REQUIREMENTS: Copy out the records between the lines holding "Check the 担当営業からの連絡 checkbox" and "pos(1495,16)", inclusive, keeping every line and shifting each coordinate in the answers up by 55.

[Data listing]
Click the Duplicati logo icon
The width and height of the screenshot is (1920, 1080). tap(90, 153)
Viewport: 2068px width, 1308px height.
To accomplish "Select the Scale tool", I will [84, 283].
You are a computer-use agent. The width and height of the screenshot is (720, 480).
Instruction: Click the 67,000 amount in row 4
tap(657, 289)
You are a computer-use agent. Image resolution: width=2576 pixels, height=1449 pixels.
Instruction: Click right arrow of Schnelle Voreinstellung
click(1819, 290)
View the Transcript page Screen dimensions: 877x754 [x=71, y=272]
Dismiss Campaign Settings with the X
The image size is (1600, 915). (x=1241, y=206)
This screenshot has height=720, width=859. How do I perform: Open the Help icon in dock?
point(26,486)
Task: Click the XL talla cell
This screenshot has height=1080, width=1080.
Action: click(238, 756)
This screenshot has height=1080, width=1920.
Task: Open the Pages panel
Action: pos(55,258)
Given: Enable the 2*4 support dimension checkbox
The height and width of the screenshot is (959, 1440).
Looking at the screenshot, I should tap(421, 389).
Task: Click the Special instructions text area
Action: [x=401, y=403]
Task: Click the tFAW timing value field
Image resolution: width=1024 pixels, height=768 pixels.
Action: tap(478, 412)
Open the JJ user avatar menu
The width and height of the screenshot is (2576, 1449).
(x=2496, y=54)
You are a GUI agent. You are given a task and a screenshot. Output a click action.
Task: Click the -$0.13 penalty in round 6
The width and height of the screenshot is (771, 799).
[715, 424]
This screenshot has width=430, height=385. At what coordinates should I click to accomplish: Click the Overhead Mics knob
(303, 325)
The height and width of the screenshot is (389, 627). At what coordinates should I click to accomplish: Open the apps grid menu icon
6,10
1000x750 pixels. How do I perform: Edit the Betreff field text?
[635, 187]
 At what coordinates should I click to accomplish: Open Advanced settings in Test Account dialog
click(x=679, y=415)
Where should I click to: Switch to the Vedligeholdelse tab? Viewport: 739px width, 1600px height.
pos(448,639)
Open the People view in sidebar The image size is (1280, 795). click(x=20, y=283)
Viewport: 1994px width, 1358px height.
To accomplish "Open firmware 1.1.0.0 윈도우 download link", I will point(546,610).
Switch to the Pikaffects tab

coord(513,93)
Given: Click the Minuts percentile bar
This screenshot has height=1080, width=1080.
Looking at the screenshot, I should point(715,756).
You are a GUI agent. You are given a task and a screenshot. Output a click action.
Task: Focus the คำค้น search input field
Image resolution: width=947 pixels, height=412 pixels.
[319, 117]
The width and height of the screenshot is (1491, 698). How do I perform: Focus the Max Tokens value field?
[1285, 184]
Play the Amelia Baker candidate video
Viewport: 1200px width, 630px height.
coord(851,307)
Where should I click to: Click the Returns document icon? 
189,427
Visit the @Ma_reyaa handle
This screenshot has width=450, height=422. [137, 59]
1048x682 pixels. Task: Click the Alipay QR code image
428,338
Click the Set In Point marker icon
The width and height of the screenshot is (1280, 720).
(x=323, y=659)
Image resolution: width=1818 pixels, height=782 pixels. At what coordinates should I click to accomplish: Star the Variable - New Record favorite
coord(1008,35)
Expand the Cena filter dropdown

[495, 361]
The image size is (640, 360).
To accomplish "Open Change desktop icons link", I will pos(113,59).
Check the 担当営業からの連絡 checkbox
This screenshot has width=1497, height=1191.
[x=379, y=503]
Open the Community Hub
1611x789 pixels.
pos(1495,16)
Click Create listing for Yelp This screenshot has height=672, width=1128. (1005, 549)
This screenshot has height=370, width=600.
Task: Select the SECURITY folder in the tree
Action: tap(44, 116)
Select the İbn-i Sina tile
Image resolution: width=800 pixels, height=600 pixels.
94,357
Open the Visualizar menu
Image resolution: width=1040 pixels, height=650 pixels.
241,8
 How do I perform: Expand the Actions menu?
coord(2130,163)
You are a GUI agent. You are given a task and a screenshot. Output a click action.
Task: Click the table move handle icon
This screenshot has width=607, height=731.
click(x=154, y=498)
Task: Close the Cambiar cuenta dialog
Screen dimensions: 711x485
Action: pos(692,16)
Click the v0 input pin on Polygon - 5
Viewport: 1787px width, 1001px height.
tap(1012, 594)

RESPONSE FOR THIS EXERCISE:
Check the 担当営業からの連絡 checkbox
This screenshot has width=1497, height=1191.
[x=434, y=558]
Open the Community Hub
1611x789 pixels.
pos(1550,71)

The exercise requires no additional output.